Strongly agreed - Google's Project Zero helped them immensely and without them i...

_ugfj · on Feb 25, 2017

One of us misunderstands what happened.

> Chances are it wasn't a domain that was leaking information - though we don't know as there's no publicly accessible list and no way to tell if they had the buffer overrun features active.

As far as I my understanding goes domains that had the features on were leaking the data of other domains. So it's near impossible to tell who was affected.

detaro · on Feb 25, 2017

You understand it right, but I think you get the conclusions wrong. If a site didn't have said features active, information from it could have leaked via other sites that had them on, and could be in archives of those other sites (= so it still should rotate secrets where necessary). But the archive of the page itself can be kept safely, since without the buggy features no leaked data from other sites has been included in it.

_ugfj · on Feb 25, 2017

Ah, I get it now, thanks for explaining.

pdpi · on Feb 25, 2017

The key bit is that your page needs to have been in memory in that process for it to leak. So malformed pages that use the affected services would leak data from other pages that use those services.
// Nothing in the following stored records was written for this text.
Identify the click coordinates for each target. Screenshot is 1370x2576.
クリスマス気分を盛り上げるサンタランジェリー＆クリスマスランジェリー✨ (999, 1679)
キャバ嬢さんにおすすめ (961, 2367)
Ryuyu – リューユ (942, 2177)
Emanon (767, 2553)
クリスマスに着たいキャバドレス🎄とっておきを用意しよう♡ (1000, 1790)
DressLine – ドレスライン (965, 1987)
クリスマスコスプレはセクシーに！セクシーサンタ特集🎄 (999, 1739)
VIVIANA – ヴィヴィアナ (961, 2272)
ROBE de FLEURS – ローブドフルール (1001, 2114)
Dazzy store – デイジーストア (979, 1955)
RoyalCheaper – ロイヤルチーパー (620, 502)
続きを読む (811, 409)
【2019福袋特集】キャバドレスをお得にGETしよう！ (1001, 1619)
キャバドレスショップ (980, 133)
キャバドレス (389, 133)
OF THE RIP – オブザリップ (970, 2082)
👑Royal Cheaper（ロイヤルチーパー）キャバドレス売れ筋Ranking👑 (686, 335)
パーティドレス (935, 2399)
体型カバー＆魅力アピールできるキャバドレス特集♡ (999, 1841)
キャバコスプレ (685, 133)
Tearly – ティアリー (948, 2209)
vorticalbox · on Feb 25, 2017

Wouldn't this be hard to exploit from an attackers poitn of view? I mean there is no way to know what data was currently in RAM, it is at best a blind attack.

Mahn · on Feb 25, 2017

If I understand correctly, you could literally keep smashing f5 on an affected page and get a different chunk of memory every time. An attacker could have potentially collected a lot very quickly with a simple script.

tptacek · on Feb 25, 2017

That's, from what I understand, completely correct. Not only that, but because of the nature of the flaw, it's not clear to me that the attackers would be generating any real anomalies by doing so. They're just fetching a particular pattern of otherwise non-notable web pages.

Klathmon · on Feb 25, 2017

But it's a blind attack that is much more likely to hit big players.

And seeing as cloudflare has some of the biggest pipes on the net, it would be easy to saturate a pipe to gather as much data as possible from any sites you can find that are affected.

firebones · on Feb 25, 2017

Can't they archive the content (but not expose), and then figure out how to filter the exfiltrated data? No history need be lost.

Smerity · on Feb 25, 2017

To some degree that's what happens. Internet Archive and Common Crawl use WARC files and deleting an individual entry or set of entries from them can be markedly difficult. It's easiest to mark it with some manner of tombstone for later handling.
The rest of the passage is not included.